* _Problems to work on_
(1) In the article about paying adult children's debts, copy the passage from "It can be hard" to "and coaching service." word for word.
(2) In the article on paying adult children's debts, to what age do UK parents expect to support their children, according to the Sainsbury's Bank research?
(3) Write the next part of the article about when to stop paying your kids' debts, picking up after its final sentence.

* _Document extract_
When is it time to stop paying your kids' debts?
By Marianne Curphey
It seems we all know someone whose adult children are still living at home, "kidults" who still look to the Bank of Mum and Dad when it comes time to pay bills or make large purchases. While parents of these young adults may think they are simply helping their child get through the "rough years", they may be doing more harm than good.
According to September 2016 research from Sainsbury's Bank, parents in the UK expect to support their children until age 29. Between 2015 and 2016, UK parents took out nearly £2m in loans to support their adult children. Most of these loans were for weddings, but parents also covered education costs, cars and even household expenses.
When you pay off your grown child's debt, you likely are trying to make life more bearable for them. However, you aren't allowing them to experience debt or learn money management skills, says Becky Wright, founder of New Leaf Life Design life coaching and counselling.
"Parents can often shield children from the reality of their behaviour by constantly paying off [their children's] debts, and this sets up a pattern of behaviour that can become difficult to change over time," says Wright.
It can be hard for teens and young adults who are used to instant gratification to learn that, in the real world, you can only buy what you can afford, and your lifestyle must correlate with your income level, says Jane Cox, human behaviours specialist, coach and wealth psychology expert at New Levels, a life mentoring and coaching service.
education should start early
Wilma Allan, money coach and founder of The Money Midwife, believes it is important to educate children early about the connection between earning and spending, rather than waiting until you think they are "old enough".

* _Supplied data_
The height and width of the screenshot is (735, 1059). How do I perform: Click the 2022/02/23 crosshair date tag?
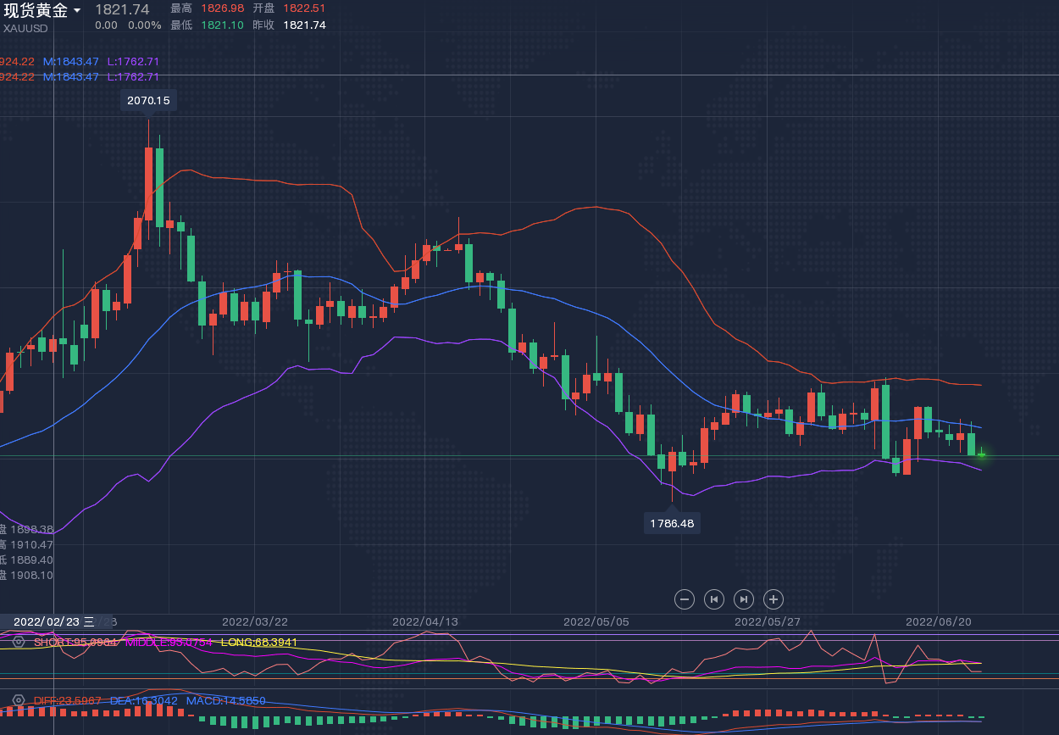[48, 621]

* _Answers per task_
(1)
It can be hard for teens and young adults who are used to instant gratification to learn that, in the real world, you can only buy what you can afford, and your lifestyle must correlate with your income level, says Jane Cox, human behaviours specialist, coach and wealth psychology expert at New Levels, a life mentoring and coaching service.

(2) Until age 29.

(3)
Continue talking with them as they grow up. "As your child heads toward secondary education, it is helpful to discuss in detail the practical aspects of living on a budget and how to live within your means," says Philip Pearson, an independent financial adviser based in Southampton. "If you prepare your child for the financial world outside the family, then the risk of debt being created is substantially reduced."
(and how) to wean your kids off your money
Encourage your children to work while they are in college, but don't pressure them so much that their coursework suffers. Once they have finished university, encourage them to take more financial responsibility for themselves.
If you reduce your financial support gradually while they start to earn a regular wage, you can avoid cutting them off cold turkey and avoid being their financial crutch forever.
What do you do when they complain about not having enough? Try to sympathise rather than handing over a cheque or your credit card. If your young adult is distraught because he has to live in a small flat instead of a nicer home, share your stories from when times were tough. For instance, did you, too, have to use secondhand furniture? Explain that you know what he is going through and guide him on how to spend his money wisely.
It's also important to remind your child not to compare herself to others around her, even you. Remind her that she will not immediately be able to afford a lifestyle that someone else has worked years to sustain.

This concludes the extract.